Metterle insieme su una pista di accelerazione (neanche a dirlo, in pieno stile americano) non è solo una sfida tecnica, ma è un’esecuzione pubblica del concetto di “status symbol”. La matematica automobilistica, si sa, è un’opinione quando entrano in gioco gli ibridi, ma i dati non mentono: la Urus SE combina un V8 biturbo da 620 CV con un modulo elettrico per un totale di 811 CV complessivi. Sulla carta, è il predatore. Eppure, la Tesla Model Y Performance, con i suoi “miseri” 510 CV e una massa decisamente più snella di circa 2.000 kg, ha deciso di rovinare la festa al Toro.
Nelle tre manche orchestrate dal team di Drag Times, si è assistito al trionfo del potere brutale in elettrico. Nonostante il sound glorioso del V8 italiano, la Tesla ha sfruttato la sua coppia istantanea e un’erogazione che non deve chiedere permesso a nessuna trasmissione.

Due vittorie su tre per l’elettrica. La Lamborghini ha mostrato i muscoli solo in allungo, toccando velocità d’uscita superiori (circa 196 km/h contro i 192 della Tesla), ma sul quarto di miglio conta chi balza avanti per primo.
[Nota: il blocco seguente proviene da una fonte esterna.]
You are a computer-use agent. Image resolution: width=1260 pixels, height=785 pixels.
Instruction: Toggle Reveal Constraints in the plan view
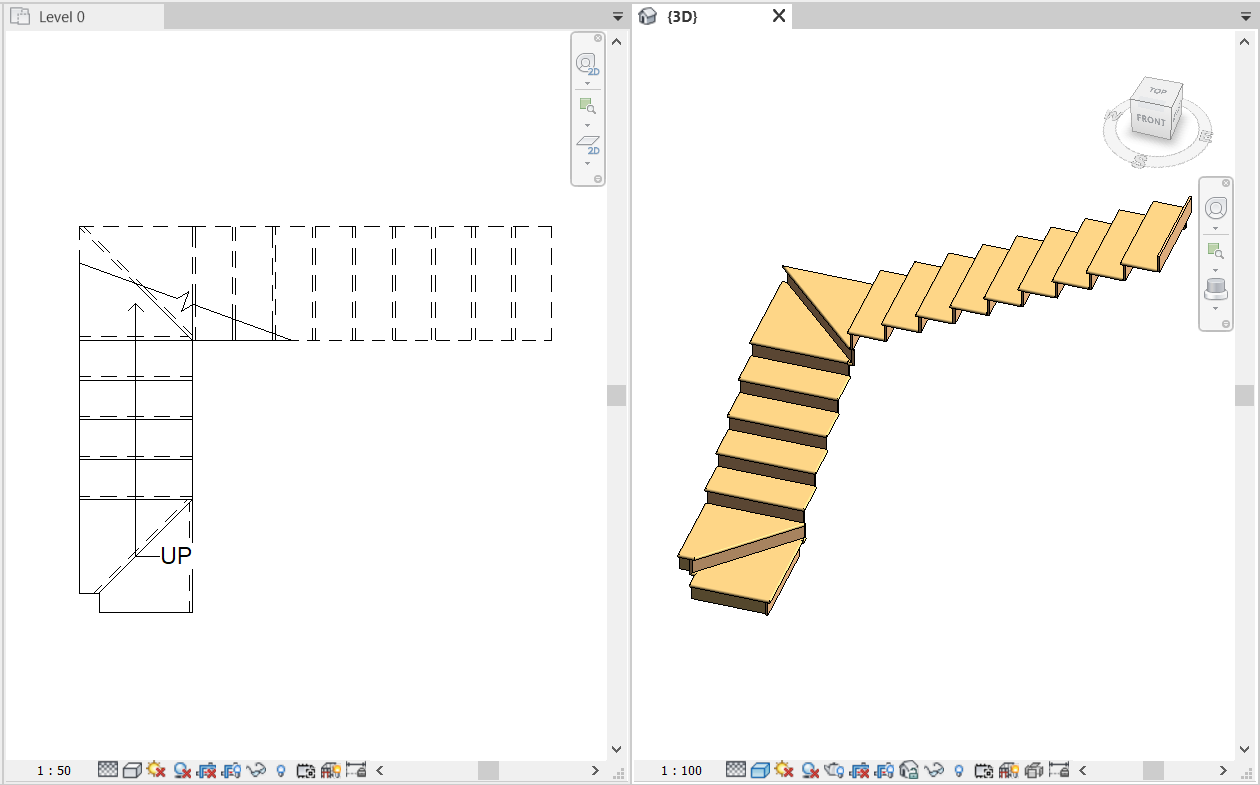(357, 770)
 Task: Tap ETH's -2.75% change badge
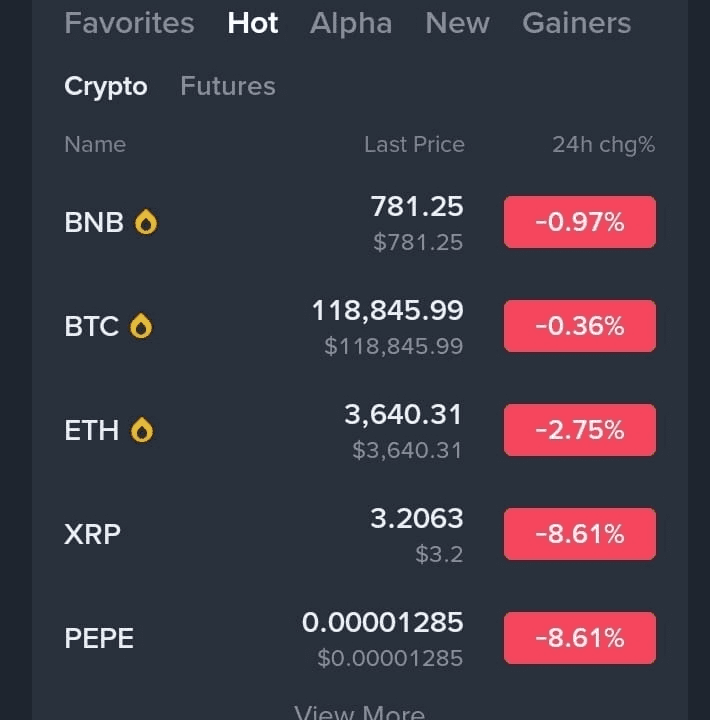pos(580,430)
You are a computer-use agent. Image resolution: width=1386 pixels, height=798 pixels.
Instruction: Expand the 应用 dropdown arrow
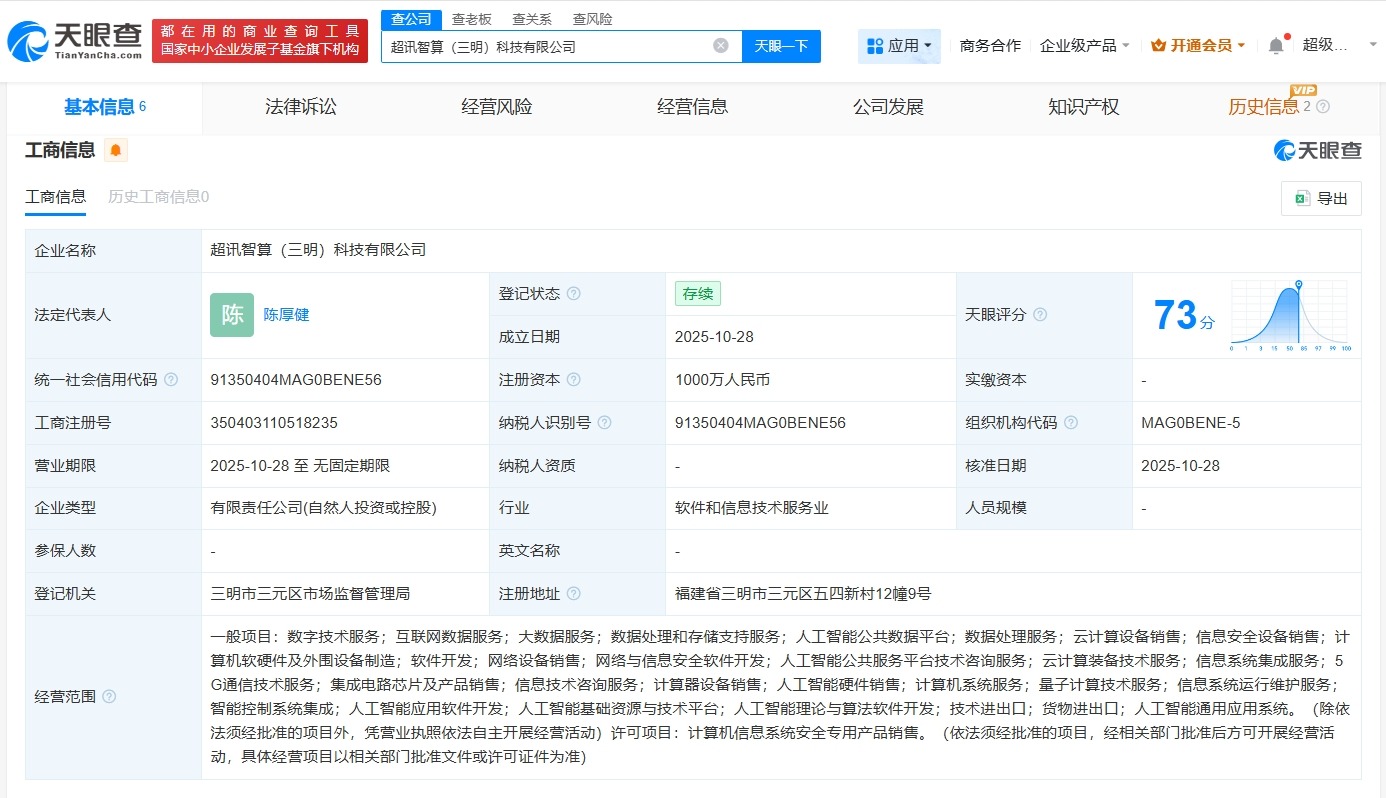pyautogui.click(x=926, y=46)
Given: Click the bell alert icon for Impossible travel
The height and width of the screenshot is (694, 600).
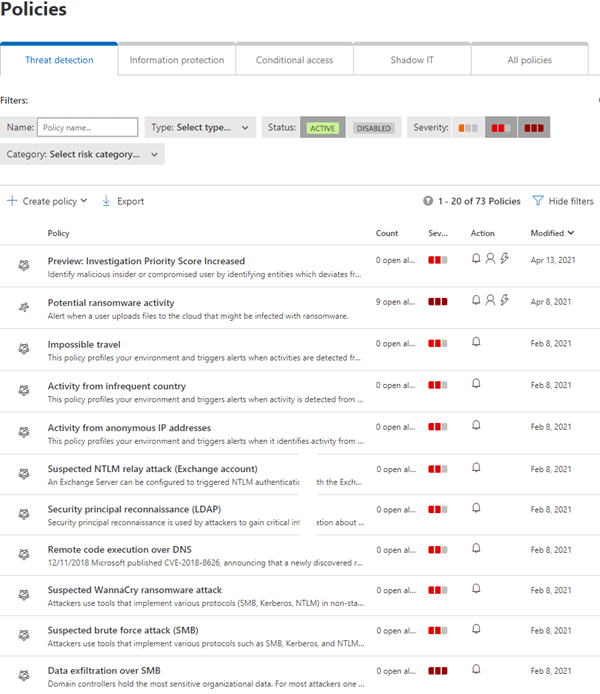Looking at the screenshot, I should tap(476, 342).
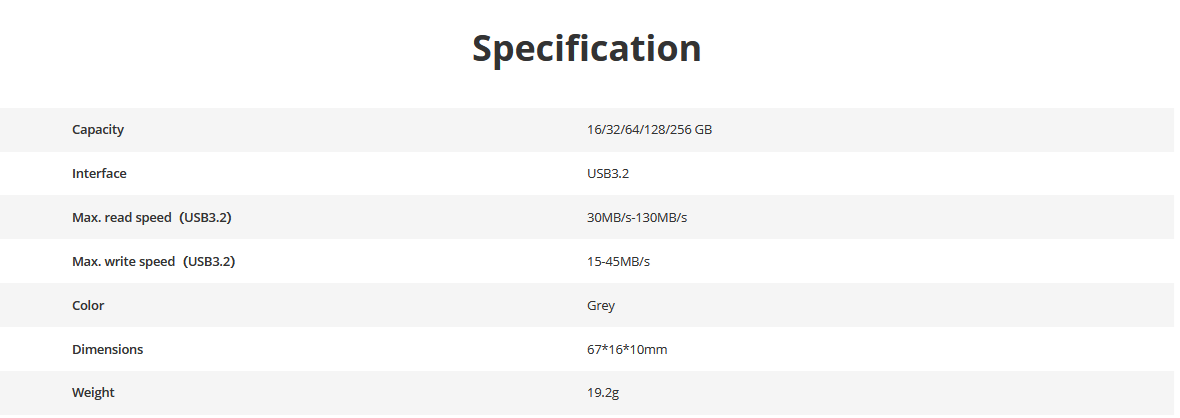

E qui la reattività del sistema Tesla rende ogni partenza un incubo per chiunque debba gestire l’inerzia di un SUV termico, anche elettrificato.
Il divario di prezzo è semplicemente abissale. Potreste comprare una flotta di sei Tesla Model Y al prezzo di una singola Urus SE. Certo, la Lamborghini vanta un prestigio e una velocità massima di 312 km/h che la Tesla si sogna, ma la realtà quotidiana, quella fatta concretezza, ci dice che il “vantaggio” tecnologico dei brand storici sta evaporando con i watt. Però, alla fine della fiera, non si compra nulla (o quasi, dipende dal “vizio”) per vincere sul quarto di miglio.